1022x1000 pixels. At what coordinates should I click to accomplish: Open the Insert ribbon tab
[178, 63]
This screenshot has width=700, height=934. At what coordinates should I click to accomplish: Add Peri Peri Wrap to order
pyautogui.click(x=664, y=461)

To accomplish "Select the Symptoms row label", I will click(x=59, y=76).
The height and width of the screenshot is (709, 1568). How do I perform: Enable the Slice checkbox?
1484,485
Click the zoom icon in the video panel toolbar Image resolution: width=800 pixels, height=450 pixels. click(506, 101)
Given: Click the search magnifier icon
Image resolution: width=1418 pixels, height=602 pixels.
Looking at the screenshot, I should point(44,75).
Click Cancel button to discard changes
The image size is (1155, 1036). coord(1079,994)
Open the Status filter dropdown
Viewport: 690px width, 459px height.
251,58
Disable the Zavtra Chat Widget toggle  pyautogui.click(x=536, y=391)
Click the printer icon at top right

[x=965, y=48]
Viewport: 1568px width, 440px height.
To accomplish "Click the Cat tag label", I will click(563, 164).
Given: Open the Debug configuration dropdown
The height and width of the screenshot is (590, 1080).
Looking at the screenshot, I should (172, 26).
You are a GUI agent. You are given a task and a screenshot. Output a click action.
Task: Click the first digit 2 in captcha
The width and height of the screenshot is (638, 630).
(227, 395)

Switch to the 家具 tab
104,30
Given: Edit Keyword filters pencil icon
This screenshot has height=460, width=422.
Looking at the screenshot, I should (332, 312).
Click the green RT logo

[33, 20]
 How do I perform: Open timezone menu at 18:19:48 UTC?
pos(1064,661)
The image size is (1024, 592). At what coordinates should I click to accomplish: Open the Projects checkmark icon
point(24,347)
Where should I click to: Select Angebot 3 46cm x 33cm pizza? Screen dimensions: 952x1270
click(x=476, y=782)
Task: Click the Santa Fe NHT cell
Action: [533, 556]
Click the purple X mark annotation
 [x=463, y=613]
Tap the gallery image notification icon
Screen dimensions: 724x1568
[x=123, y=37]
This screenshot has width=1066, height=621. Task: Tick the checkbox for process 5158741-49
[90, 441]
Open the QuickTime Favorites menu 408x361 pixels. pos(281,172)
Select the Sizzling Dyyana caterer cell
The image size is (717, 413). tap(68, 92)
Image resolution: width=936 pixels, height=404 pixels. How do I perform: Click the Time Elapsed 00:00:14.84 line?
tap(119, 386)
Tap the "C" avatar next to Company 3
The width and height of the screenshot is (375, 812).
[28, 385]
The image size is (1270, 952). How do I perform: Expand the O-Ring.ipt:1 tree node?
• • • • •
## About this exercise
Set down the whole of the material again, exactly.

## Solution below
1022x1000 pixels. At what coordinates should I click to accomplish: Open the Insert ribbon tab
[178, 63]
This screenshot has width=700, height=934. At what coordinates should I click to accomplish: Add Peri Peri Wrap to order
pyautogui.click(x=664, y=461)

To accomplish "Select the Symptoms row label", I will click(x=59, y=76).
The height and width of the screenshot is (709, 1568). How do I perform: Enable the Slice checkbox?
1484,485
Click the zoom icon in the video panel toolbar Image resolution: width=800 pixels, height=450 pixels. click(506, 101)
Given: Click the search magnifier icon
Image resolution: width=1418 pixels, height=602 pixels.
Looking at the screenshot, I should point(44,75).
Click Cancel button to discard changes
The image size is (1155, 1036). coord(1079,994)
Open the Status filter dropdown
Viewport: 690px width, 459px height.
251,58
Disable the Zavtra Chat Widget toggle  pyautogui.click(x=536, y=391)
Click the printer icon at top right

[x=965, y=48]
Viewport: 1568px width, 440px height.
To accomplish "Click the Cat tag label", I will click(563, 164).
Given: Open the Debug configuration dropdown
The height and width of the screenshot is (590, 1080).
Looking at the screenshot, I should (172, 26).
You are a GUI agent. You are given a task and a screenshot. Output a click action.
Task: Click the first digit 2 in captcha
The width and height of the screenshot is (638, 630).
(227, 395)

Switch to the 家具 tab
104,30
Given: Edit Keyword filters pencil icon
This screenshot has height=460, width=422.
Looking at the screenshot, I should (332, 312).
Click the green RT logo

[33, 20]
 How do I perform: Open timezone menu at 18:19:48 UTC?
pos(1064,661)
The image size is (1024, 592). At what coordinates should I click to accomplish: Open the Projects checkmark icon
point(24,347)
Where should I click to: Select Angebot 3 46cm x 33cm pizza? Screen dimensions: 952x1270
click(x=476, y=782)
Task: Click the Santa Fe NHT cell
Action: [533, 556]
Click the purple X mark annotation
 [x=463, y=613]
Tap the gallery image notification icon
Screen dimensions: 724x1568
[x=123, y=37]
This screenshot has width=1066, height=621. Task: Tick the checkbox for process 5158741-49
[90, 441]
Open the QuickTime Favorites menu 408x361 pixels. pos(281,172)
Select the Sizzling Dyyana caterer cell
The image size is (717, 413). tap(68, 92)
Image resolution: width=936 pixels, height=404 pixels. How do I perform: Click the Time Elapsed 00:00:14.84 line?
tap(119, 386)
Tap the "C" avatar next to Company 3
The width and height of the screenshot is (375, 812).
[28, 385]
The image size is (1270, 952). How do I perform: Expand the O-Ring.ipt:1 tree node?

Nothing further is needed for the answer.